Commonly known as a “rape shower”, this is the most frequent shower you will encounter on the road. And sure, it may be the locker room for a professional sports team, but even that wears thin pretty quickly. (I will say, after working a 16-hour day in the heat, even a public shower with several strangers feels pretty good. And this has helped me quickly overcome my discomfort with being naked in public. Thanks rape shower!!)
So there you have it, the most common questions about what really is a pretty strange job. If I didn’t answer your question, please leave a comment and I’ll be sure to get you an answer!
3 thoughts on ““So what do you do now?” – A Wanderlünch F.A.Q.”

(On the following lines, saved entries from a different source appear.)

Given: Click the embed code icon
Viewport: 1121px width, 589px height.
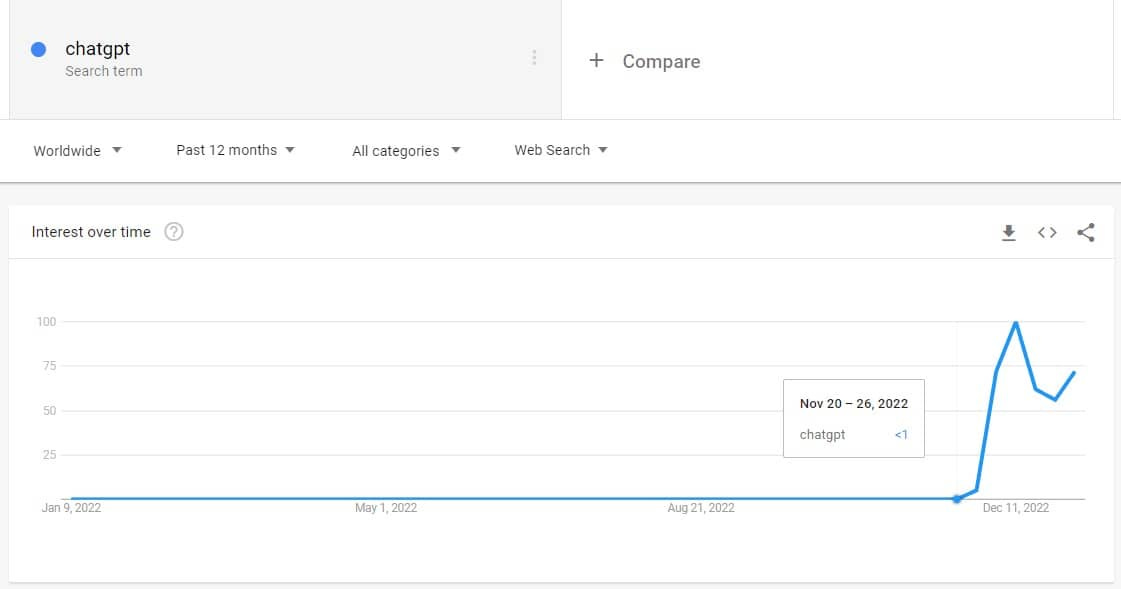Looking at the screenshot, I should pyautogui.click(x=1047, y=232).
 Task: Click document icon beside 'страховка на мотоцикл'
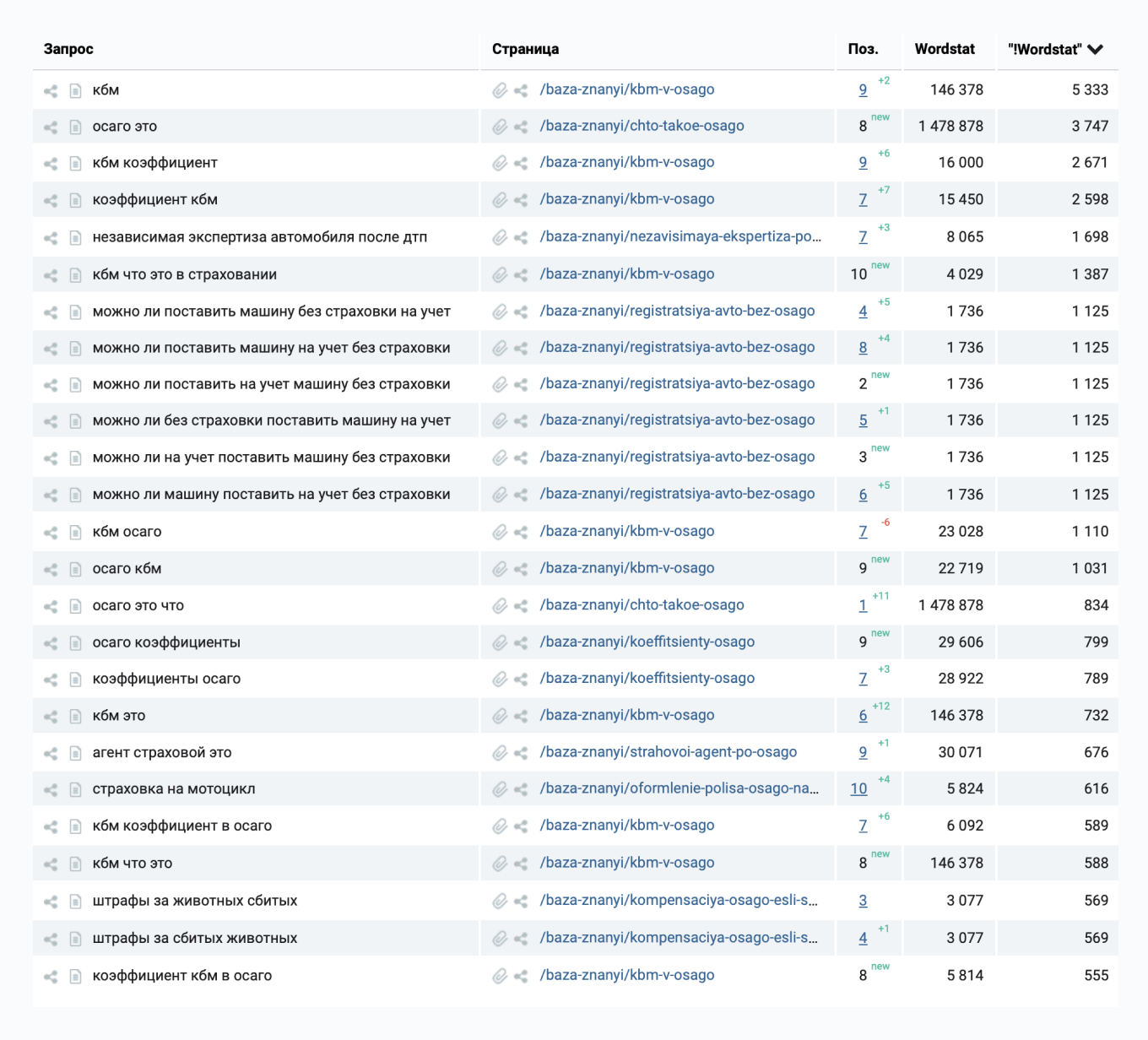[75, 789]
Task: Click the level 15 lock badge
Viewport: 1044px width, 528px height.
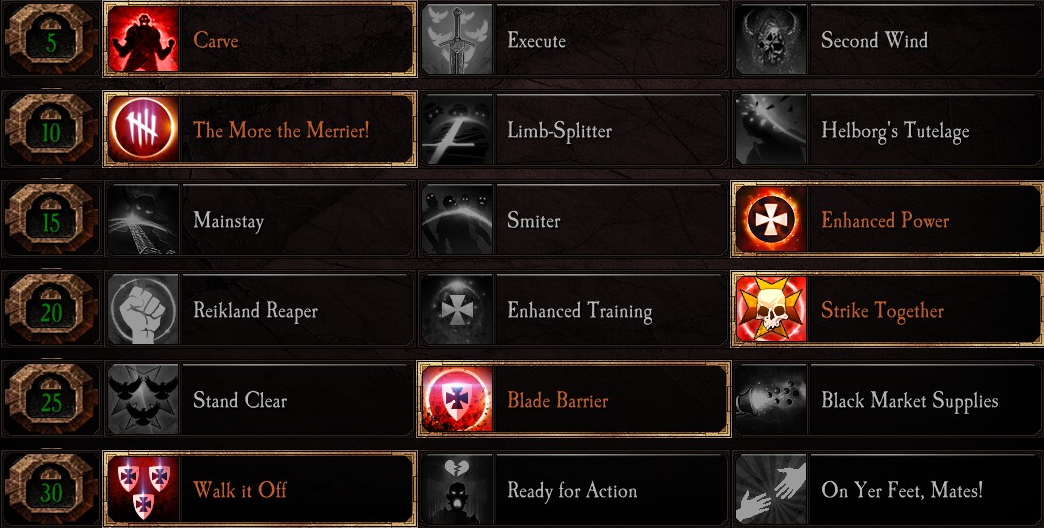Action: tap(51, 220)
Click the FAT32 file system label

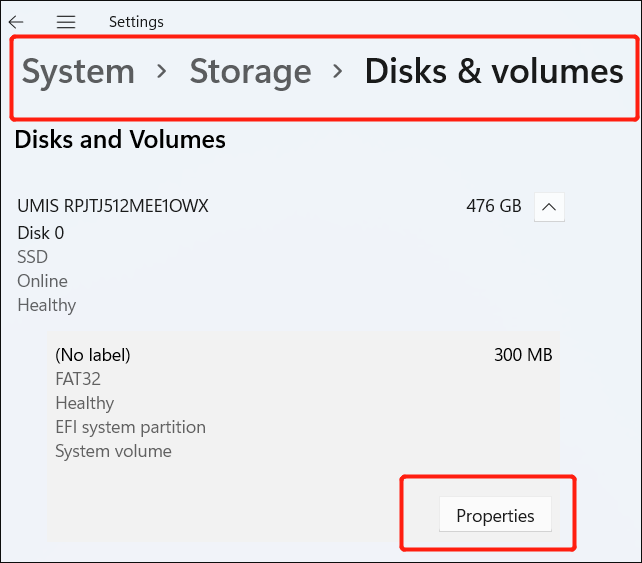(x=78, y=379)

For future FAQ: what are your fellow chefs like?
That is the best synopsis of the job and life I’ve ever seen… Only 2 weeks in… Genius chef!! I hope it works out for you..
Does a Sysco truck just show up everywhere you move? An acquaintance in Manitoba (yes Manitoba) has a support rig for his food truck that is a full semi. The distributor “docks” with his truck wherever he has it and they move pallets from one to the other. He said he used 2 pallets of flour in June for pizza.
I imagine that having consistency in the supply chain is a big deal for an operation like this.